New Line Home Entertainment
Cast: Javier Bardem, Giovanna Mezzogiorno, Benjamin Bratt
Extras: Commentary Track, Documentary, Deleted Scenes
Mike Newell's "Love in the Time of Cholera" is an adaptation of critically acclaimed novelist Gabriel García Márquez's 1985 novel about a decades' long romantic obsession. The story begins in Cartagena, Colombia in 1879, as the young Florentino Ariza (Unax Ugalde) sets eyes on the lovely Fermina Daza (Giovanna Mezzogiorno). Fermina is the daughter of a wealthy mule driver (John Leguizamo) who rejects the lower-class Florentino. The young lovers pass letters to each other in secrecy until he finally proposes to her. Enraged by her acceptance, her father ends their relationship by taking her to another city. Florentino awaits her return, vowing to remain a virgin for her.

---*---

- [List of tasks]:
A: According to the film summary, in what city and year does the story begin?
B: Using the film summary, explain why Fermina's father takes her to another city.

- [Data shown]:
---*---

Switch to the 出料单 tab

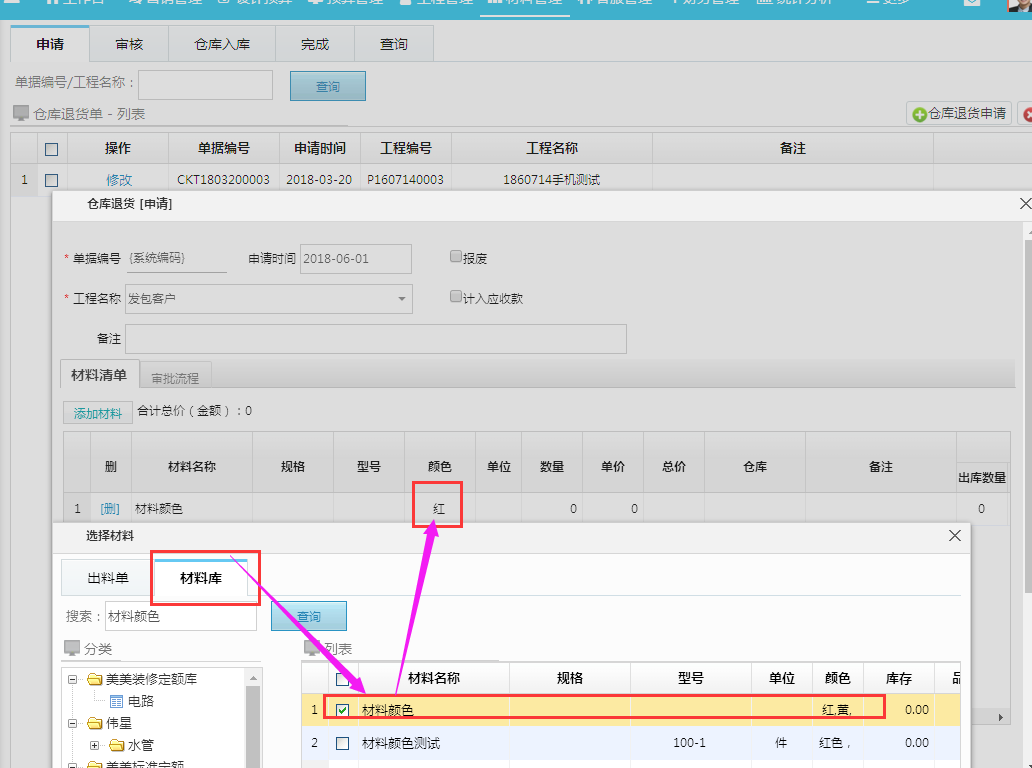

---*---

- [Solutions to the problems]:
A: Cartagena, Colombia, in 1879.

B: Her father, a wealthy mule driver, rejects the lower-class Florentino. Enraged that she accepted Florentino's proposal, he takes her to another city to end their relationship.